* [SELECTED TEXT]
* * * *

Copyright Office Recommends End to Compulsory Broadcast Licensing

Published September 21, 2011

Cable operators may be forced to negotiate copyright licenses directly with sports leagues and movie studios if Congress heeds the recommendations in a proposal from the U.S. Copyright Office. Both the American Cable Association (ACA) and the National Cable Telecommunications Association are resisting the effort to scrap the current statutory licensing process, asserting it will require them to raise rates or reduce station offerings for their customers.

Calling it an “artifact of a bygone era,” the U.S. Copyright Office called for Congress to drop the compulsory license that it created with the 1976 Copyright Act, in the proposal the agency submitted on August 29, 2011. Instead of paying a uniform copyright fee—reported by the Los Angeles Times as “tens of millions of dollars in fees that it distributes to rights holders” annually—to the Copyright Royalty Tribunal (CRT), which distributes the fees to Hollywood studios, TV stations, and sports leagues, the proposed change would force multichannel video programming distributors (MVPDs) to pay individual copyright holders.

“The compulsory license has served as Congress intended, benefitting consumers, broadcasters, distributors, and the vast majority of rights holders through efficient clearance of copyright on broadcast signals,” testified Ross Lieberman, ACA vice president of government affairs, at a hearing conducted this past June by the U.S. Copyright Office.

* * * *

* [Word and element location data]
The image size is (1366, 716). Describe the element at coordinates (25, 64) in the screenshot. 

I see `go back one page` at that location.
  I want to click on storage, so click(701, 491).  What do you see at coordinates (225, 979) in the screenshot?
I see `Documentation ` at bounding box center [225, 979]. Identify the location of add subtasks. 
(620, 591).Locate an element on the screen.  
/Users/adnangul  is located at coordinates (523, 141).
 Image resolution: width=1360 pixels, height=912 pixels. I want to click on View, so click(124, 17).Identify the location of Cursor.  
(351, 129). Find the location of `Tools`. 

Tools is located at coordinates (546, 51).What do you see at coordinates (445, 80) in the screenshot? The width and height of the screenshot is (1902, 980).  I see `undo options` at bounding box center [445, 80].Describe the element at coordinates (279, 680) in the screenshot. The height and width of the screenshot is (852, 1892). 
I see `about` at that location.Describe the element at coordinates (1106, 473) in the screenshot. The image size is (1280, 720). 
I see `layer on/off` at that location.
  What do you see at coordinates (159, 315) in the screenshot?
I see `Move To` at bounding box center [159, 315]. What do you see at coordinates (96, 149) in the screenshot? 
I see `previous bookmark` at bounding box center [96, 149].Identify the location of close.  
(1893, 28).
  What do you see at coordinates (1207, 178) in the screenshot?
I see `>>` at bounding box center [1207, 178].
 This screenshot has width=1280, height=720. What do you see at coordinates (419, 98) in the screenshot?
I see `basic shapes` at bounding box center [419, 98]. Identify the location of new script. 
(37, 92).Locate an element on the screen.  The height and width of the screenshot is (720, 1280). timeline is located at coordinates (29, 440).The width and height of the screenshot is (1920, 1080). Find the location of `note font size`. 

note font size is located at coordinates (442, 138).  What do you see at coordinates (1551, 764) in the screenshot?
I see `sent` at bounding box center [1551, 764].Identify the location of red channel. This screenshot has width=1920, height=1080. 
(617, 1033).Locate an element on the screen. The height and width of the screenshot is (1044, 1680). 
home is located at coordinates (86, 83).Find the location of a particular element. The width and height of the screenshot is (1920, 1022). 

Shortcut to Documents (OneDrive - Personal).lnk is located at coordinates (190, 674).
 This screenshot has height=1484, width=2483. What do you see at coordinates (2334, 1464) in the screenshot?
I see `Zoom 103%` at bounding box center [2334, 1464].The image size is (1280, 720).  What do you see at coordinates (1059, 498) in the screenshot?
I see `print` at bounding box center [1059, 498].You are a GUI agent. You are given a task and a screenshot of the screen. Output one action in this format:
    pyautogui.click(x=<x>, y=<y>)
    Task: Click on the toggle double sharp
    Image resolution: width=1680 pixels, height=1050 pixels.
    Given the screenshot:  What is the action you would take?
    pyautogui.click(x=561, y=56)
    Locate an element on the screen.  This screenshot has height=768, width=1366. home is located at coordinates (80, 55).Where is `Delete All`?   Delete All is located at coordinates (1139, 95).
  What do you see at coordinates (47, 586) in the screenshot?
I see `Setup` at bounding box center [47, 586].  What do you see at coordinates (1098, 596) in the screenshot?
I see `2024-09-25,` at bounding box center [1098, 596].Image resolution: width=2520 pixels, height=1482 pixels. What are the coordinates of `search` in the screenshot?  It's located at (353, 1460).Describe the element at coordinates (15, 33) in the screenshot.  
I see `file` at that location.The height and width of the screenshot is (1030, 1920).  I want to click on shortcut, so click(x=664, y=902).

* * * *

Reproduce the full article above on the Copyright Office's proposal to end compulsory broadcast licensing, word for word.

* [COMPLETED EXERCISE]
Copyright Office Recommends End to Compulsory Broadcast Licensing

Published September 21, 2011

Cable operators may be forced to negotiate copyright licenses directly with sports leagues and movie studios if Congress heeds the recommendations in a proposal from the U.S. Copyright Office. Both the American Cable Association (ACA) and the National Cable Telecommunications Association are resisting the effort to scrap the current statutory licensing process, asserting it will require them to raise rates or reduce station offerings for their customers.

Calling it an “artifact of a bygone era,” the U.S. Copyright Office called for Congress to drop the compulsory license that it created with the 1976 Copyright Act, in the proposal the agency submitted on August 29, 2011. Instead of paying a uniform copyright fee—reported by the Los Angeles Times as “tens of millions of dollars in fees that it distributes to rights holders” annually—to the Copyright Royalty Tribunal (CRT), which distributes the fees to Hollywood studios, TV stations, and sports leagues, the proposed change would force multichannel video programming distributors (MVPDs) to pay individual copyright holders.

“The compulsory license has served as Congress intended, benefitting consumers, broadcasters, distributors, and the vast majority of rights holders through efficient clearance of copyright on broadcast signals,” testified Ross Lieberman, ACA vice president of government affairs, at a hearing conducted this past June by the U.S. Copyright Office.